Authors: Veronica Sattler
Tags: #Regency, #Man-Woman Relationships, #Fiction, #Romance, #Devil, #Historical, #General, #Good and Evil
|Zebra Books (2002)|
|Tags:||Regency, Man-Woman Relationships, Fiction, Romance, Devil, Historical, General, Good and Evil|
When the Devil calls the tune..
Love is hardly the problem when Adam Lightfoot, Marquis of Ravenskeep, summons forth the Devil. To save his young son's life, Adam is willing to do anything, and striking a reckless deal with Lucifer—otherwise known as rakish Lord Appleby—takes only a moment of consideration. What Adam doesn't bargain on is a young Irish healer named Caitlin O'Brian, her gift of sight, or her powerful determination to untangle him from the whole horrific mess. Come one dark midnight, they will discover that miracles are possible—if they're willing to sacrifice everything for love.

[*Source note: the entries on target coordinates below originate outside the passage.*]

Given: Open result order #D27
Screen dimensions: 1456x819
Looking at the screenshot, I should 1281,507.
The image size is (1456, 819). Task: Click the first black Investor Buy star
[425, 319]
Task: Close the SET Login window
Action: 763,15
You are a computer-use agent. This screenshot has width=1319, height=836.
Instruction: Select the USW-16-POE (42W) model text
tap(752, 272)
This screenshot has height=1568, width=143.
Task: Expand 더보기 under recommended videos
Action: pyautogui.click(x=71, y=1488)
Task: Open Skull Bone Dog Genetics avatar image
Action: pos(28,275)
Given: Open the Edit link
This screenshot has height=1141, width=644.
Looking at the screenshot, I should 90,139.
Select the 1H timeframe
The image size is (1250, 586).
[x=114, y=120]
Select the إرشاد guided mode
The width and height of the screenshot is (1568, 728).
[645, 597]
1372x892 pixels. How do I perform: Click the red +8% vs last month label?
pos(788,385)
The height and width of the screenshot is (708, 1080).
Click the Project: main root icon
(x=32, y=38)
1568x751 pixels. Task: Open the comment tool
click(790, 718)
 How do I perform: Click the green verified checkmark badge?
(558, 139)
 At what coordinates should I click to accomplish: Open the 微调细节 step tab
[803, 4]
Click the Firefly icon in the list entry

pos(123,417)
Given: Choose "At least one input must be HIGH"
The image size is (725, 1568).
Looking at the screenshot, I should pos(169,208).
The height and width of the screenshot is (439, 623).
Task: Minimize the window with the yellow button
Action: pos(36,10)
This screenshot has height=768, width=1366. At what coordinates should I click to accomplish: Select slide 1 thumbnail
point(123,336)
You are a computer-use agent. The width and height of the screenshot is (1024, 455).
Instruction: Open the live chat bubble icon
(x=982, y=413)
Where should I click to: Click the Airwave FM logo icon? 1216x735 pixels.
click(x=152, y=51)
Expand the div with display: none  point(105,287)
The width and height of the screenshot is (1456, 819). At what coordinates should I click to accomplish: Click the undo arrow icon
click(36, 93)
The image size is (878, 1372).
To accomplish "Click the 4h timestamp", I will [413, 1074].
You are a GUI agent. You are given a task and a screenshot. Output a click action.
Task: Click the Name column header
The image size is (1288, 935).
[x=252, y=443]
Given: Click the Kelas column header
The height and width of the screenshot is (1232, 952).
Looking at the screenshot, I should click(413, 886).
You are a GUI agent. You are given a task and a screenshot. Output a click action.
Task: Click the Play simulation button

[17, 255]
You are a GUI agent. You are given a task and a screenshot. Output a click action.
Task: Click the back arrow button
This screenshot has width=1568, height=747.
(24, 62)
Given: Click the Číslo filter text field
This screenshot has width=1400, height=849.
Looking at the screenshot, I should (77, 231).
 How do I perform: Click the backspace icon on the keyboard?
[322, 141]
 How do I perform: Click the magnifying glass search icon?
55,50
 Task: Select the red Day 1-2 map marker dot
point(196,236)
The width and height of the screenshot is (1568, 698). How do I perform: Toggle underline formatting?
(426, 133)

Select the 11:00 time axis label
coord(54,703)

In the mid-eighties, having two published romances under my belt, I first tried my hand at writing a romance set in Regency England. I called the book The Bargain, and the rest, as they say, is "history." Not only did The Bargain become my first national best-seller; it won me critical acclaim that included a Gold Certificate from Affaire de Coeur magazine, and a place among the "100 All-time Favorite Books" chosen by the reviewers of Romantic Times magazine to celebrate its 200th issue. Moreover, it seemed readers weren't content with a single helping of Ashleigh and Brett's love story; when The Bargain was reissued in the nineties, it became a national best-seller all over again!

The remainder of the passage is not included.